Article 17SQ6 Reservoir south

Reservoir south

by
ericlippert
from Fabulous adventures in coding on (#17SQ6)

You are south of a large lake, far too deep and wide to be crossed. Paths lead east, south and southwest.

> go north

You would drown.

> swim in the lake

Swimming isn't allowed in the lake.

> go east

Fine, be that way.

Code for this and the next several episodes is at https://github.com/ericlippert/flathead/tree/blog9

Two instructions are followed by a zstring-encoded string.

let has_text opcode = match opcode with | OP0_178 | OP0_179 -> true | _ -> false

We already have the method we need to read it; we can just call it:

 let decode_text text_address opcode = if has_text opcode then Some (read_zstring text_address) else None

We'll need to know how long, in bytes, the zstring encoded text was, so that we know where this instruction ends and the next one begins. I've implemented a little helper method, not shown, to do that.

 let get_text_length text_address opcode = if has_text opcode then zstring_length text_address else 0

And now we can combine the efforts of the last half dozen episodes to decode a single instruction. I am going to represent the instruction using a record type:

type t ={ opcode : bytecode; address : instruction_address; length : int; operands : operand list; store : variable_location option; branch : (bool * branch_address) option; text : string option;}

Recall that in OCaml the generic types are constructed backwards, so string option and operand list are "optional string" and "list of operands" respectively.

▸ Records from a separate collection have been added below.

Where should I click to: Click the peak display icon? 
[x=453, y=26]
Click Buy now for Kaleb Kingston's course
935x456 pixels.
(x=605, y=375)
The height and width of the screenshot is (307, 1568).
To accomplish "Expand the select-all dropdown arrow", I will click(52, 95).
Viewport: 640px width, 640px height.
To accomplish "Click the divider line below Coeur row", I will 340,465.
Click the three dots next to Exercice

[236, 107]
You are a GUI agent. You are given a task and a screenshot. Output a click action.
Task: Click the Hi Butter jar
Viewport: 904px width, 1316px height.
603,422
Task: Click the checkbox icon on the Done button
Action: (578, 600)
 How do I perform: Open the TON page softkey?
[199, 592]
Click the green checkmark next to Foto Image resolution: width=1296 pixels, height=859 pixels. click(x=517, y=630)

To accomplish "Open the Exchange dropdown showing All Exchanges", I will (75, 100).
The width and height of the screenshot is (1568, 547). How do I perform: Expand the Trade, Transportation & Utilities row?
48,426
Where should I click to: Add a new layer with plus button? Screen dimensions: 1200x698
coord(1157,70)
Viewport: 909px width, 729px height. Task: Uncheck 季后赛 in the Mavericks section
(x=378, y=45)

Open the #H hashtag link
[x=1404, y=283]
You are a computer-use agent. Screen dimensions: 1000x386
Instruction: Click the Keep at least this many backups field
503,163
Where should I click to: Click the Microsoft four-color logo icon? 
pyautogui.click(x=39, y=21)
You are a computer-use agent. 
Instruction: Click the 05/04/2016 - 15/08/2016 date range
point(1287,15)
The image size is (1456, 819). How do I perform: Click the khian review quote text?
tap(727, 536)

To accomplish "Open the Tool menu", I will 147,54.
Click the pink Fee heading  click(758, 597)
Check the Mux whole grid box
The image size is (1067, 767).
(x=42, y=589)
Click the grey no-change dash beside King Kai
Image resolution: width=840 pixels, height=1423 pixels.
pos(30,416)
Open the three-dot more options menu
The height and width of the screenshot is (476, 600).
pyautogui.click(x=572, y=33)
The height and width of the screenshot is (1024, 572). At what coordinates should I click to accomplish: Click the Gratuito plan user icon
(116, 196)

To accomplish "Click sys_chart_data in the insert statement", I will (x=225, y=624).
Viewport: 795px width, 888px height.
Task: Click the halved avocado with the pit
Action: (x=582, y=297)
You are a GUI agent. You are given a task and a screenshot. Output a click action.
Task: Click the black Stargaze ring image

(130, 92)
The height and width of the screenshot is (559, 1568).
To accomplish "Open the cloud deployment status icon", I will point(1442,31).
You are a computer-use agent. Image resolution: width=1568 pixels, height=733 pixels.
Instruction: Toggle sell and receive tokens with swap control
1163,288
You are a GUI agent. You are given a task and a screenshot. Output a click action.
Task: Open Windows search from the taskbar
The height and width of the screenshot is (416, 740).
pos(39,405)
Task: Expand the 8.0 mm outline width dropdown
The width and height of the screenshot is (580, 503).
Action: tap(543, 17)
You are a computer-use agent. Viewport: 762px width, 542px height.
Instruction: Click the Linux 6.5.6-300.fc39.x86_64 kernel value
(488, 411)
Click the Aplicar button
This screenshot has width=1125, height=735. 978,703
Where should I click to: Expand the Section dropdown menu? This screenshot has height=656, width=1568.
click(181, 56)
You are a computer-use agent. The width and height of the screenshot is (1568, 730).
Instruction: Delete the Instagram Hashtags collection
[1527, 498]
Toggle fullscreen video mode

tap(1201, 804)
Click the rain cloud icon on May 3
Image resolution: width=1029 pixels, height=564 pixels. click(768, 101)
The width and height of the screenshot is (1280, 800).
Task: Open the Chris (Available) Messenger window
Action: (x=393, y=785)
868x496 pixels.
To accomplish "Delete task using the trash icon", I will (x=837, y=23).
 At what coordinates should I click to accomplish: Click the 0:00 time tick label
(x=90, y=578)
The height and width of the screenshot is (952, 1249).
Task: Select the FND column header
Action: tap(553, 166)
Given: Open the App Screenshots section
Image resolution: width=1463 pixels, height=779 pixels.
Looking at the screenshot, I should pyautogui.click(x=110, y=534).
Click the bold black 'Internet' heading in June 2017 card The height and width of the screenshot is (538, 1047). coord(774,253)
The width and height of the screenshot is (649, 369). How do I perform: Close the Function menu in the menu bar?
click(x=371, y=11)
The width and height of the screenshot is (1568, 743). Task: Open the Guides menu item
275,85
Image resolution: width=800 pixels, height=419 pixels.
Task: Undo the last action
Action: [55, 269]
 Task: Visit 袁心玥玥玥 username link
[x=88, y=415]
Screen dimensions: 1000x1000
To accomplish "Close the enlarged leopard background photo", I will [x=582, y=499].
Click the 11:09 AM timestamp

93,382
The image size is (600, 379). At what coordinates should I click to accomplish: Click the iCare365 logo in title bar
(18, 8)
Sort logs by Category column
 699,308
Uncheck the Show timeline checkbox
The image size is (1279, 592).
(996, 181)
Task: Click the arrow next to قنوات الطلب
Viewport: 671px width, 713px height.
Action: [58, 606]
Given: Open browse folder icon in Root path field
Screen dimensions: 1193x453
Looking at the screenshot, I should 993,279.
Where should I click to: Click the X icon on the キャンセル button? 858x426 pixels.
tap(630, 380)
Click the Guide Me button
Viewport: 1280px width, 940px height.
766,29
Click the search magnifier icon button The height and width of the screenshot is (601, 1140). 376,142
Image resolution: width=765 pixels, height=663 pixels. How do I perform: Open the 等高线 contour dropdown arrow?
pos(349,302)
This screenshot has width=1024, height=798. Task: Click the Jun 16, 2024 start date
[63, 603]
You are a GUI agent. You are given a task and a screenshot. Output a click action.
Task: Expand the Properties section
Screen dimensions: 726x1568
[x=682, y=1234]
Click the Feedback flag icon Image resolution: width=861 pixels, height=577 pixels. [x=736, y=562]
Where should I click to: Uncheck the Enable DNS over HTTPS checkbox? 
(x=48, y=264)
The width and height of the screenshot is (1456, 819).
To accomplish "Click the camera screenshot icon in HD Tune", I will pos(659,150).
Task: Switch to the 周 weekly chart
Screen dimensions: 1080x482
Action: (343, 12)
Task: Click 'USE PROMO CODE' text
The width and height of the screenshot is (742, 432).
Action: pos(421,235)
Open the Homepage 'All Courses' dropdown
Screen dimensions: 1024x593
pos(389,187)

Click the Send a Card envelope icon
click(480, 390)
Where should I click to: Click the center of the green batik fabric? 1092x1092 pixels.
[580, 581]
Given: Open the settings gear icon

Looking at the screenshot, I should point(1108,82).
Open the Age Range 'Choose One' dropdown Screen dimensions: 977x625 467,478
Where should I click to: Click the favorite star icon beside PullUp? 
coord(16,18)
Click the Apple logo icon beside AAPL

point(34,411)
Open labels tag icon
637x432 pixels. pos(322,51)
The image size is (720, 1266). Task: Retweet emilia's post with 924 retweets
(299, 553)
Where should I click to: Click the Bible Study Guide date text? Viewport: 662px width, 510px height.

Let's put it all together. I have the byte address of the first byte in the instruction stored in addr:

 let form = decode_form addr in let op_count = decode_op_count addr form in let opcode = decode_opcode addr form op_count in let opcode_length = get_opcode_length form in let operand_types = decode_operand_types addr form op_count opcode in let type_length = get_type_length form opcode in let operand_address = inc_byte_addr_by addr (opcode_length + type_length) in let operands = decode_operands operand_address operand_types in let operand_length = get_operand_length operand_types in let store_address = inc_byte_addr_by operand_address operand_length in let store = decode_store store_address opcode ver in let store_length = get_store_length opcode ver in let branch_code_address = inc_byte_addr_by store_address store_length in let branch = decode_branch branch_code_address opcode ver in let branch_length = get_branch_length branch_code_address opcode ver in let (Byte_address ba) = branch_code_address in let text_address = Zstring (ba + branch_length) in let text = decode_text text_address opcode in let text_length = get_text_length text_address opcode in let length = opcode_length + type_length + operand_length + store_length + branch_length + text_length in let address = Instruction address in { opcode; address; length; operands; store; branch; text }

We have finally done it; we can completely disassemble any instruction, given a pointer to the instruction.